UN ACCIDENT MYSTIQUE
Sans l’ombre d’un doute, les deux hommes étaient tous les deux normaux avant d’entrer en collision ce midi-là. Adissa, vautré dans son somptueux véhicule équipé à la hauteur des goûts modernes, était au volant depuis le lever du jour et avait parcouru des lieues. Ce périple qu’il entreprenait habituellement tous les matins de dimanche, fut aujourd’hui si long que le jeune homme ne se souvenait même plus de toutes les routes qu’il avait parcourues, pas même de ces nombreux quartiers qu’il a traversés de part en part. Les belles images de ces villas qu’il a vues et admirées longuement, les corps souples de jeunes filles qu’il a convoitées sans pouvoir les toucher, comme il fantasmait sur elles à chaque fois, et les records de vitesse qu’il a établis au cœur de l’agglomération défilaient sur ses yeux. Toutes ces belles choses que la nature avait offertes à ses yeux tout au long de cette matinée, lui ravivaient l’âme et par conséquent, son visage rayonnait de bonheur.
Sourire aux lèvres, bras gauche fléchi sur la vitre de la portière rabaissée à moitié, lunettes en verres fumés lui cachant les yeux, il arriva au rond point Vacheron, intersection de deux vastes boulevards démunie de feux tricolores. Puisque la route paraissait d’emblée libre, il continua à sa vitesse de croisière.
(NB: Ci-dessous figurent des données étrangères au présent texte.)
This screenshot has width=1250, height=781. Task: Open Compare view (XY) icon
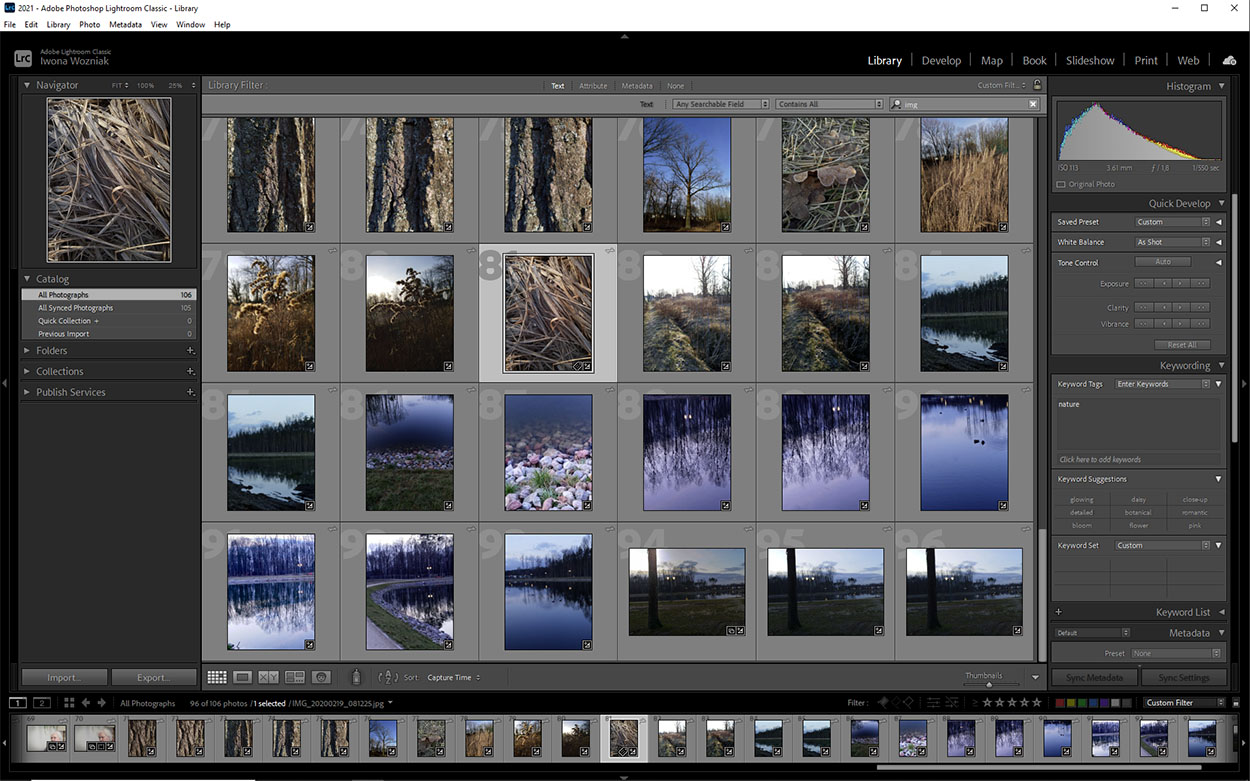coord(268,677)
Quitte à le regretter ! Lambert, la quarantaine, pilotait un hélico vieilli, euh… non, un motocross décoloré par les intempéries et les âges, et dont le bruit du moteur avait complètement changé, faute de soins. Le vroum du moteur était semblable au grondement de tonnerre et, au-dessus de son pied posé délicatement sur un grillage de fil de fer rouillé, là où se trouvait la jonction du cylindre au tuyau d’échappement déchue du capot métallique, un objet mécanique grouillait et se comportait exactement comme les pales d’une hélice d’avion. Là, nous sommes sur du bitume. Lambert roulait très rapidement avant d’arriver au rond point, mais comme il avait à choisir entre s’arrêter pour bien regarder et accélérer pour vite passer, il fit son choix : le second. L’homme choisit à son tour de tourner le poignet vers le bas et l’engin, en dépit de son moteur bavant et agonisant, fonça comme un avion de chasse. La chaine du motocross sifflait au même moment que les amortisseurs. Adissa et Lambert ne se connaissaient pas ; ils ne s’étaient jamais rencontrés auparavant. Mais, aussi étrange que cela puisse paraitre, la coïncidence sera terrible ; ils réfléchirent au même moment et eurent les mêmes idées. C’aurait été mieux à une autre occasion, et en effet, le moment fut, bien sûr, mal choisi.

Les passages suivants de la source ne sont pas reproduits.